The "single male source" who matched the genetic material found on the vaginal swab taken from the victim is named in the report on the second round of DNA tests, which were done at a private lab. Cheshire said the man "is known to the Durham police department" but he declined to give the man's name
On Saturday, May 13, ABC News headlined:
Duke Lacrosse DNA: Mystery Man Revealed

Accuser's Boyfriend is 'Single Source' of DNA on Vaginal Swab
Also on Saturday, defense attorneys conferenced by phone after which the Durham Herald Sun reported:
[A]ttorney Bill Thomas of Durham -- who represents an un-indicted lacrosse player -- said semen found in the dancer's body was "of recent origin" and had been deposited there "immediately prior to her being examined" in connection with the alleged rape.
With all that information, why couldn't the LA Times get the headline right?

Part of the answer may be that the LA Times' "story" which followed its false headline, though based on AP reports, made no mention of semen, a vaginal swap or the boyfriend.

Given everything the Times' failed to report, we can all understand why its editors wouldn't run a headline like:
"DNA lab says accuser & boyfriend a perfect match"
But why couldn't the Times have headlined something like:
"DNA results fail to clear Duke players."
Sure, that headline would be a cheap shot at the players and a big tilt in favor of the accuser, but at least it wouldn't be flat out wrong like today's LA Times' headline:
No Match in 2nd Duke DNA Test, Defense Says
I spent part of today trying to locate the email address of LA Times blog critic Patterico.

I don't doubt it's out there but I didn't find it. Can someone help?

Patterico is the perfect person to follow up on this latest example of LA Times "reporting."

Clinton v Bush poll results: Give MSM some credit

First CNN's headline:

"Poll: Clinton outperformed Bush"
Then CNN reports on a poll it commissioned:
In a new poll comparing President Bush's job performance with that of his predecessor, a strong majority of respondents said President Clinton outperformed Bush on a host of issues. [...]
Who’s surprised?

MSM regularly bashes Bush while giving Clinton gush-gush treatment as the guy who “rocks” and gave us that great economy in the 1990s.

Never mind that economic expansion was underway in the 90s before Clinton took office.

And never mind that the economy has grown significantly since Bush took office; or that we currently have a very healthy and expanding economy.

Watch CNN and believe what most of MSM tells you.

Do that and before long you’ll be telling pollsters what most Americans tell them.

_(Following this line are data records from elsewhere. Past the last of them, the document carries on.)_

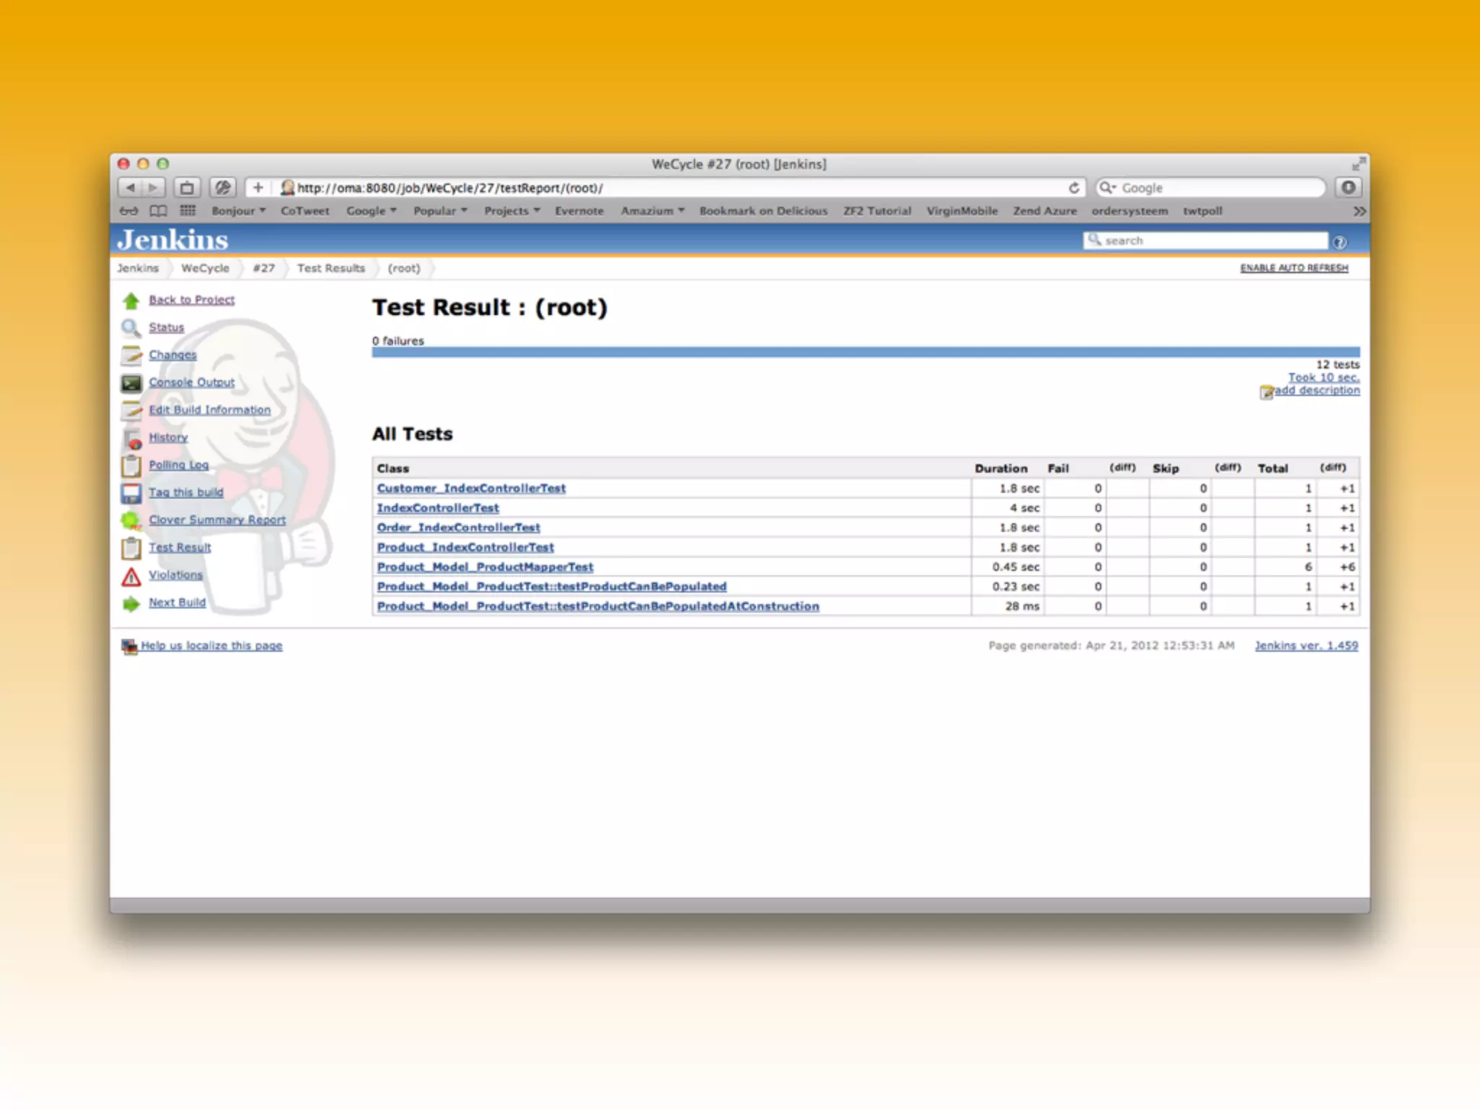Click the Status magnifier icon in sidebar
This screenshot has height=1110, width=1480.
tap(131, 328)
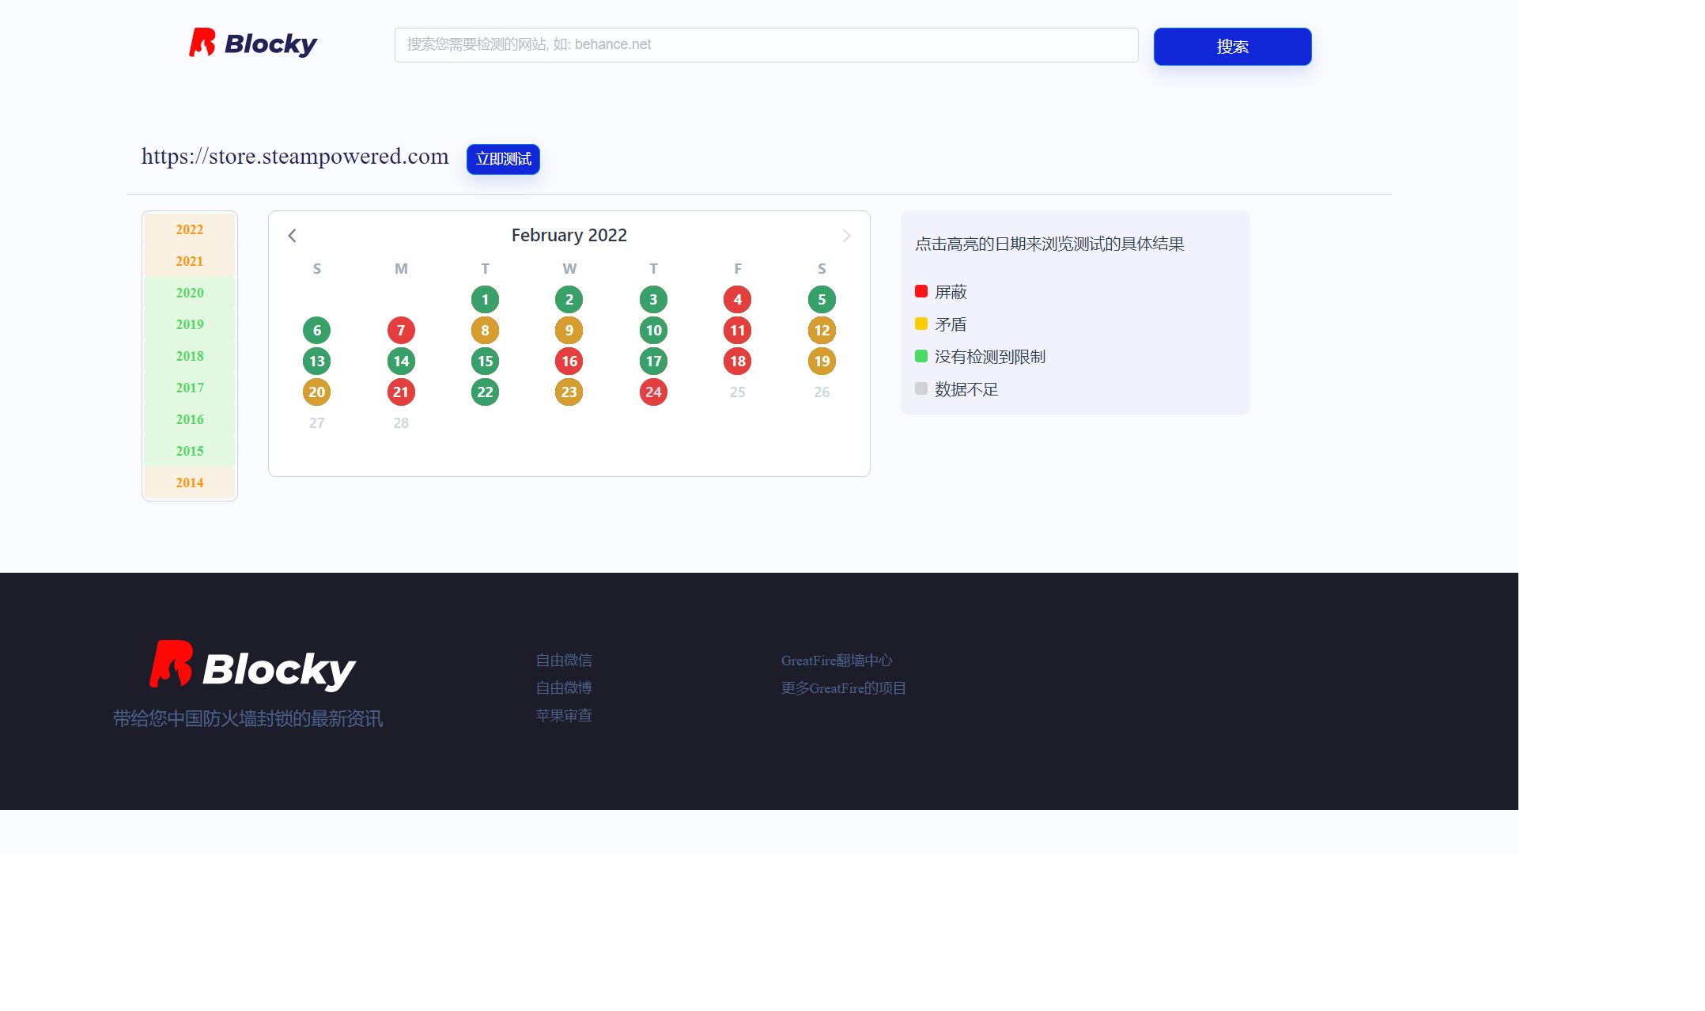Click the Blocky logo in the header
This screenshot has width=1705, height=1011.
pyautogui.click(x=252, y=44)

About the economy, for example, that it's not doing well.

Brian Williams, Katie Couric, the folks at the New York Times and the rest work very hard to make sure you have the "right" answers when pollsters ask questions.

Now back to CNN’s poll report. It ends :
Clinton was impeached in 1998 over testimony he gave in a deposition about an extramarital sexual relationship with White House intern Monica Lewinsky. He was later acquitted by the Senate.
Acquittal.

What a nice note CNN picks to end its report.

No mention that a federal judge cited Clinton for contempt for failing to “testify truthfully in the Paula Jones sexual harassment lawsuit.”

No mention of the court and bar association fines Clinton was forced to pay.

And certainly no mention that in October, 2001 the U. S. Supreme Court acted without dissent to disbar Clinton from practicing before the court; an action Clinton didn't contest after first saying he would.

If you're a "friend of Bill's" or a partisan Democrat, you must appreciate CNN's "acquittal" closer.

For the rest of us, it's one more example of just how blatantly most MSM spins for the Dems.